Hier kommt der vierte und letzte Teil des Tagebuchs meiner Yogalehrerausbildung bei Yoga Vidya. Erkenntnisreiche, verrückte und wunderschöne drei Wochen liegen hinter mir. Jetzt in der vierten Woche habe ich das Gefühl mit mir eins zu sein – eine Einheit von Körper, Geist und Seele…

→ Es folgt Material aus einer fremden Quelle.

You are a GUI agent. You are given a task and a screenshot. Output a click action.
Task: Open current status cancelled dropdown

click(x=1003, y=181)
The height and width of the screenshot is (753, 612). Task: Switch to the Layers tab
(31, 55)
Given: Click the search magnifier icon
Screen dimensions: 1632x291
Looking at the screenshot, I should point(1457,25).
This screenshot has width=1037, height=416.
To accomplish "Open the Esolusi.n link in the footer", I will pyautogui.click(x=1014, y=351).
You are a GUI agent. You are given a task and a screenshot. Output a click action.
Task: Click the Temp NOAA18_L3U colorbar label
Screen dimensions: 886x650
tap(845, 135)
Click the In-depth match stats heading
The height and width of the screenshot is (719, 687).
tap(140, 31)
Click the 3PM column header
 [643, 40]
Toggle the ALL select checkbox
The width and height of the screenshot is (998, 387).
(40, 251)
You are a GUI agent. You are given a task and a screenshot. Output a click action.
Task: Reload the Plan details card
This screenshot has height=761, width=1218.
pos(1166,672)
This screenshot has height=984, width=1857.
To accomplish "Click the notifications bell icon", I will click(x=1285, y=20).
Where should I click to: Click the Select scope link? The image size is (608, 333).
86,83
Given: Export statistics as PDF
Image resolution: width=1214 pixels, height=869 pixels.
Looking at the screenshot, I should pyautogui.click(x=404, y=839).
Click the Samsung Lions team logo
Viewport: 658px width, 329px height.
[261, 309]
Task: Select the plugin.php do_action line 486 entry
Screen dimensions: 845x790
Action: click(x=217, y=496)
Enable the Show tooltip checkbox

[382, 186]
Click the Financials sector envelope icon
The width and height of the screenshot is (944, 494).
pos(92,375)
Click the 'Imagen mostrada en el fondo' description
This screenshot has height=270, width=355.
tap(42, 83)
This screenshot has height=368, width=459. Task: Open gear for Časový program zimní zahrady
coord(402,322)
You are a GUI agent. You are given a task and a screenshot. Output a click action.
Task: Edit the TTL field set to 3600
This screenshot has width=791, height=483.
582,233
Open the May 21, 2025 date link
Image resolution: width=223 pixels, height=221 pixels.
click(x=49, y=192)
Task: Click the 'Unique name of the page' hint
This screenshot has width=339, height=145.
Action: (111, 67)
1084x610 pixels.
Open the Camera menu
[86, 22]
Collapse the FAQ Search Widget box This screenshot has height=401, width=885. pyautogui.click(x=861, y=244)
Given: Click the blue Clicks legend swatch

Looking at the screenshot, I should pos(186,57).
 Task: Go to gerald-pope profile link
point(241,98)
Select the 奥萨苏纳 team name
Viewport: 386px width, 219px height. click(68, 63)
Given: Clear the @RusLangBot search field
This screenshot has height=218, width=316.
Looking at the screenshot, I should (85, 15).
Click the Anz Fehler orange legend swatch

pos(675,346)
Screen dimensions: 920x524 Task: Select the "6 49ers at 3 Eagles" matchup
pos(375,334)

4. Woche, 1. Tag: Samstag, 29.08.2020
Geduld
Heute hatte ich die beste Yogastunde meines Lebens. Am Morgen besteht unsere Unterrichtseinheit immer aus einem Vortrag und einer anschließenden langen Yogaeinheit für die eigene Praxis. In dieser Einheit soll ausschließlich gespürt werden. Es wird nichts aufgeschrieben oder besprochen, sondern nur geatmet, bewegt und gefühlt. Bisher war das schon immer sehr angenehm und kraftspendend. Aber heute war es einfach perfekt. Denn heute morgen war mein Energie- und Harmonielevel nach meinem gestrigen Gespräch mit dem Baum noch ganz unten. Aber nach der Yogaeinheit ist es wieder ganz oben. Ich bin total in Harmonie – total aufgegangen im Yoga eben.
Grund dafür waren die Worte unsere Dozentin Jeannine. Auf dem Unterrichtsplan stand nämlich Yoga mit Affirmationen und den geistigen und psychischen Wirkungen der Asanas. Zum einen ist die ruhige Art von Jeannine schon für sich alleine sehr harmonisierend. Aber es waren auch die Worte an sich, die mich in einen schier übersinnlichen Zustand voller Erkenntnisse versetzte.
Ich weiß jetzt nämlich woher meine Probleme im unteren Rücken kommen. Zum Beispiel habe ich in Halasana, dem Pflug, schon seit geraumer Zeit Probleme.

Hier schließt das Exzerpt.